The questions remain: will house prices prove a bubble, what damage will be done by the 50-year high in the sterling-dollar exchange rate, and how durable is UK growth?
When in doubt, duck, seems a good maxim here. The issues are too big. My solution has been at micro-level, stock-picking guided by non-Russian stories from the just completed year-end financial results season.
The hedge fund manager Man Group looks a must, given its booming speciality, on the basis that if you can't beat them ... It has just raised £443m with a fund enabling investors to go for five different strategies. It trades on just 15 times 2005 prospective earnings after defying scepticism that this was the management style of the future, its price doubling in the last year.

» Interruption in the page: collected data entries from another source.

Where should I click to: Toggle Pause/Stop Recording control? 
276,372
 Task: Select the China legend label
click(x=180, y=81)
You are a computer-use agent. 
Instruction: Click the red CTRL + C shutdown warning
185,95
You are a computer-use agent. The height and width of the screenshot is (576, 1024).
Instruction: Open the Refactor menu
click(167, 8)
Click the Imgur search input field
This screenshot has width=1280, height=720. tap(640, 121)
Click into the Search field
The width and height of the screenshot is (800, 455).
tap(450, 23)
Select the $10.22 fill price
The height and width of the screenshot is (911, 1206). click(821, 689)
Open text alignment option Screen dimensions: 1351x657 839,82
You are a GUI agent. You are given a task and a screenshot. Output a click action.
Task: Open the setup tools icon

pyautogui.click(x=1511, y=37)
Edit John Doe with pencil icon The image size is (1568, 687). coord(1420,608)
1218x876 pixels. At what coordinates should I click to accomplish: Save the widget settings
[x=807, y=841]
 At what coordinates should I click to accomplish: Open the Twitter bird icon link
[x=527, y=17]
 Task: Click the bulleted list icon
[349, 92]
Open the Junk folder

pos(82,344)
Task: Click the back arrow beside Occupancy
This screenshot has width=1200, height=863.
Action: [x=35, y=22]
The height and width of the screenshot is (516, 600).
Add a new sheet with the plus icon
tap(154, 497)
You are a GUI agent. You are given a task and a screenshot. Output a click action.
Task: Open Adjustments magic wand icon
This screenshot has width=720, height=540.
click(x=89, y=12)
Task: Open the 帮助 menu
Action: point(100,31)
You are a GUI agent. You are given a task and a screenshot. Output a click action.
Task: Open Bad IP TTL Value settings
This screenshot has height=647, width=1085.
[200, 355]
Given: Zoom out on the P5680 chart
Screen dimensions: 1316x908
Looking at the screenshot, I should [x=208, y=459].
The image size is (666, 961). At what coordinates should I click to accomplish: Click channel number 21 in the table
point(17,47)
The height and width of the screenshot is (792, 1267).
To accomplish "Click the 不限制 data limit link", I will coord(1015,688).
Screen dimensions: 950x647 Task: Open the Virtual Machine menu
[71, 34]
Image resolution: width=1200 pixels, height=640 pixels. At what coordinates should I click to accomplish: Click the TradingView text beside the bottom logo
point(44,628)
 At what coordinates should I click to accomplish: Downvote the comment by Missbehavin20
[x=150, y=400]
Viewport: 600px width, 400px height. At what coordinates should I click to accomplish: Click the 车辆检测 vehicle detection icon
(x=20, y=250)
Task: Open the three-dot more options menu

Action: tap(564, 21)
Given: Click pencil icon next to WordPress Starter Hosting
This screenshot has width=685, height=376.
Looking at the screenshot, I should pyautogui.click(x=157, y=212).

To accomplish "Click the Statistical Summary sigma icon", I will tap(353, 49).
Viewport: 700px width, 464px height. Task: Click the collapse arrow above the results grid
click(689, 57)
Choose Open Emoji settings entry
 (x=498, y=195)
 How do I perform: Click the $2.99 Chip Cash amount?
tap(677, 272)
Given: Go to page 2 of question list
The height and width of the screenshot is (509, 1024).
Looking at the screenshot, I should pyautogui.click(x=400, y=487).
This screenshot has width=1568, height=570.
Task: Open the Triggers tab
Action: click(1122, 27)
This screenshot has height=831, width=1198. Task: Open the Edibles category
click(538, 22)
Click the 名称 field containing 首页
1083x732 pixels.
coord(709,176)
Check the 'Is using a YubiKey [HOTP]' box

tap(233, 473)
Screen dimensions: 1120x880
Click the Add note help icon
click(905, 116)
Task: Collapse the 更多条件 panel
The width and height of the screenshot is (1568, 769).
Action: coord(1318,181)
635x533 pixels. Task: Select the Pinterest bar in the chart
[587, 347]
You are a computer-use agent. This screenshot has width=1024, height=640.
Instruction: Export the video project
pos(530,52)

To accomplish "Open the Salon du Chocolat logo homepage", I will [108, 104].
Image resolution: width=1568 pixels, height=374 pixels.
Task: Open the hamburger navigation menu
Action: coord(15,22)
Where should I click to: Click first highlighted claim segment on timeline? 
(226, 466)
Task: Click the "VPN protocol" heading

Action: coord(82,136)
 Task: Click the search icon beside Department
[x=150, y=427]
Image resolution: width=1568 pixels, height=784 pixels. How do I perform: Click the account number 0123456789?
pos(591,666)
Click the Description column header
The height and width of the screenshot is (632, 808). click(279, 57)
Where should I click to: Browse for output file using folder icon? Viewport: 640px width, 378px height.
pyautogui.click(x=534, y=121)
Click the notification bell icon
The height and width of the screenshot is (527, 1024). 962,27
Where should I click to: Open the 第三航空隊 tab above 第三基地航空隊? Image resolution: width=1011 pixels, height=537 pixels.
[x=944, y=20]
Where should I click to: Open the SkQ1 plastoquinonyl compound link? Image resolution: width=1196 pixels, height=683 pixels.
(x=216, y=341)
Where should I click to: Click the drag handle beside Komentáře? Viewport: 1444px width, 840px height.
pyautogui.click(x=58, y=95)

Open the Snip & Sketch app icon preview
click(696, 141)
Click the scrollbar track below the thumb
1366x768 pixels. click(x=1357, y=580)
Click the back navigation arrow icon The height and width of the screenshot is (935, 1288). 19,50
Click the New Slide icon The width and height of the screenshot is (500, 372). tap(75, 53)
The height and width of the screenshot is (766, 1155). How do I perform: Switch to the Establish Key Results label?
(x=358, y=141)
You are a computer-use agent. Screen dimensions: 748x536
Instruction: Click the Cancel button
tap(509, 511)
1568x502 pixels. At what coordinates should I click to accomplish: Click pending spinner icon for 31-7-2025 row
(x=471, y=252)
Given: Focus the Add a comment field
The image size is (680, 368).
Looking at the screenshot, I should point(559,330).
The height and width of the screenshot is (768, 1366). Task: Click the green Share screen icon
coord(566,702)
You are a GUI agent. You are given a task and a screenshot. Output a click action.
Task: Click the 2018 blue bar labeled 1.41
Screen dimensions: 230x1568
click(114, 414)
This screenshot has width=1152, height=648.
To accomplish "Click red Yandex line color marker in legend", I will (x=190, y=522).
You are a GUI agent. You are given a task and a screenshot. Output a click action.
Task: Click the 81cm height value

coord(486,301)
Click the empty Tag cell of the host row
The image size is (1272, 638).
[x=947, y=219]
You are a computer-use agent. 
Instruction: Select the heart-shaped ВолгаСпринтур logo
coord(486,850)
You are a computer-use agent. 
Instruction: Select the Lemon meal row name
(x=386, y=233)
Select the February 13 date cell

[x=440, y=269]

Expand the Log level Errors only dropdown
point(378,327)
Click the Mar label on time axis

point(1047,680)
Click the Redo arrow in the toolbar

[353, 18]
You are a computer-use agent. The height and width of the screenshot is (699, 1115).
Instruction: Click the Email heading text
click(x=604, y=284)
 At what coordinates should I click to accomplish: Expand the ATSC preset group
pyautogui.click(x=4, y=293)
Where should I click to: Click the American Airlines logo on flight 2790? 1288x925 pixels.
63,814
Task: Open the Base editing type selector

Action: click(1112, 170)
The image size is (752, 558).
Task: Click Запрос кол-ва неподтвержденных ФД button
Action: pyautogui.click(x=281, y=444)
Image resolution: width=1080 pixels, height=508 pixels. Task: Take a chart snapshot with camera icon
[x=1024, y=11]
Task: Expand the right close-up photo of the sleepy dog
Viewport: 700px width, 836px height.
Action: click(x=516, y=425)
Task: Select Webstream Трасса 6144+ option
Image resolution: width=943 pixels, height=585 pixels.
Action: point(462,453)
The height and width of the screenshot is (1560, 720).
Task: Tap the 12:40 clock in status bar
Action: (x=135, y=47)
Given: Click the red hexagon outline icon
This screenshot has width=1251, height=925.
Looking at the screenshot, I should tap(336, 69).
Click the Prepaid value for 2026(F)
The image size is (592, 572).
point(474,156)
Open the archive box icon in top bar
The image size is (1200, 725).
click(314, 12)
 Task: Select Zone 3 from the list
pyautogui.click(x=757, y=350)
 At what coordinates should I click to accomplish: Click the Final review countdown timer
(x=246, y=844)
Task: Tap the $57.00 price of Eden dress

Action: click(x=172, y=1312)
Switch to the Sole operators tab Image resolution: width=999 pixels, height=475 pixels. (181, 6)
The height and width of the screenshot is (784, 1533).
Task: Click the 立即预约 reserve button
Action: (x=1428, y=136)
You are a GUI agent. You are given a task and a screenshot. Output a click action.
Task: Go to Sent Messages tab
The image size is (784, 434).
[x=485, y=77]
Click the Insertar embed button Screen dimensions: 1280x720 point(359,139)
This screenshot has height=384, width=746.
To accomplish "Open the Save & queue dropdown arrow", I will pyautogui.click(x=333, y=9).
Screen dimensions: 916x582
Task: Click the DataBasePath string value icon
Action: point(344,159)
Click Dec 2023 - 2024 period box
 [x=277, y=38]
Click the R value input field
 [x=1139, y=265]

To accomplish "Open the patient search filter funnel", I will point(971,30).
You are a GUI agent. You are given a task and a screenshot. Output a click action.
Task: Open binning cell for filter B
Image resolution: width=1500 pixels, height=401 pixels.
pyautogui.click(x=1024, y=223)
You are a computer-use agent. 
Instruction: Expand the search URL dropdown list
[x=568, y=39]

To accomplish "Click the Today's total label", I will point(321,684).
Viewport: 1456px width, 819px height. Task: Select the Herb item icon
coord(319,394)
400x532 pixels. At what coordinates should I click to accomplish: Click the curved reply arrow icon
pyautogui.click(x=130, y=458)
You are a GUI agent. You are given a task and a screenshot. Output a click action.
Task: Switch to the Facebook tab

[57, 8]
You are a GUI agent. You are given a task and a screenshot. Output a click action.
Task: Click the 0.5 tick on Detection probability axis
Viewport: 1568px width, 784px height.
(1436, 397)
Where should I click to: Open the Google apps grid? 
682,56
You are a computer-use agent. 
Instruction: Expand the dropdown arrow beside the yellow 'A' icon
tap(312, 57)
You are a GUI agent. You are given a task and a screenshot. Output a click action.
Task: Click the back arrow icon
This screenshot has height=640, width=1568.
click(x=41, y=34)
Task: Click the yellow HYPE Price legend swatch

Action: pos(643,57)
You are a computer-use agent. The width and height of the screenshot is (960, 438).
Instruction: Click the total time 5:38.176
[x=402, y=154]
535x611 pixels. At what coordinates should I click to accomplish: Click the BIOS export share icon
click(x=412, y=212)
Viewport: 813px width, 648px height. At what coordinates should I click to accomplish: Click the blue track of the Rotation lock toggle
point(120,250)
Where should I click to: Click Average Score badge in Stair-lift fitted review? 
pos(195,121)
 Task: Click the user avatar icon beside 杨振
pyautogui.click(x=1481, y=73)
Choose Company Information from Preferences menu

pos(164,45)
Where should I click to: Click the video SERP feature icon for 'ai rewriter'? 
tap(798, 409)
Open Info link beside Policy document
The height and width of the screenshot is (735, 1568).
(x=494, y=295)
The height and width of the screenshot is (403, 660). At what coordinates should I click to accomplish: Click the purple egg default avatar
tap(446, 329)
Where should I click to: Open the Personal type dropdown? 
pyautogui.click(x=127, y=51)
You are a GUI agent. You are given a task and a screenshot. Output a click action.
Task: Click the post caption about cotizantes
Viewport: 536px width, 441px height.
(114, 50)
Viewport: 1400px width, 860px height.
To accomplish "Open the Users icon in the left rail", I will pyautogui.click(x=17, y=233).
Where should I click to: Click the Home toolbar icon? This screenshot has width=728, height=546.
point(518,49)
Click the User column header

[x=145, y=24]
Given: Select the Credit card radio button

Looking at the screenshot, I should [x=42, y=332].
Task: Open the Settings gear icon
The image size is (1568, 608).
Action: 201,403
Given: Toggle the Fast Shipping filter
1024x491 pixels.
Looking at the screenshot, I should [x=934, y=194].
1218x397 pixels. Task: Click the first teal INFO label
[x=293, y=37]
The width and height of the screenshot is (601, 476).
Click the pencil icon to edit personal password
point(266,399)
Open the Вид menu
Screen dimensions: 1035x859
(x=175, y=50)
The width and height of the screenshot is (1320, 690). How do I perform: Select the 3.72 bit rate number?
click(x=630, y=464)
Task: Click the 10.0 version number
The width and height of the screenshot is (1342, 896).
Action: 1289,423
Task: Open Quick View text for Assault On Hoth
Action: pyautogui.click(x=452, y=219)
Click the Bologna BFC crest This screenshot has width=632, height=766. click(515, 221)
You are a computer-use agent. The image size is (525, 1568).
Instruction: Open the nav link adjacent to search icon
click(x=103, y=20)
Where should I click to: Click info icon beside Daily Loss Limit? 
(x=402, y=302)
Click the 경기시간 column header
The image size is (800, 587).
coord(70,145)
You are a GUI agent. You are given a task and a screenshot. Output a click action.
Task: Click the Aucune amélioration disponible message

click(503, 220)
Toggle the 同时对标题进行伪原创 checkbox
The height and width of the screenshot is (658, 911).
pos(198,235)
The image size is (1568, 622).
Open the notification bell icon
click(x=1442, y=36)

Random research, among the journalist's staple of receptionists, taxi-drivers, etc, backs housebuilders' insistence that demand is still there. Risking buying them has stood me in good stead. Ratings remain cheap, and Countryside and Persimmon still look stars. Smaller, but quality, Bellway could be a take-over candidate.
Terrorism-driven travel disruption has brought me one newcomer. The US is blocking Arab health tourists, and their medical samples. So Medical Solutions is using its tele-pathology, sending tests images to US laboratories from its Middle East clinics. Looks like good long-term business.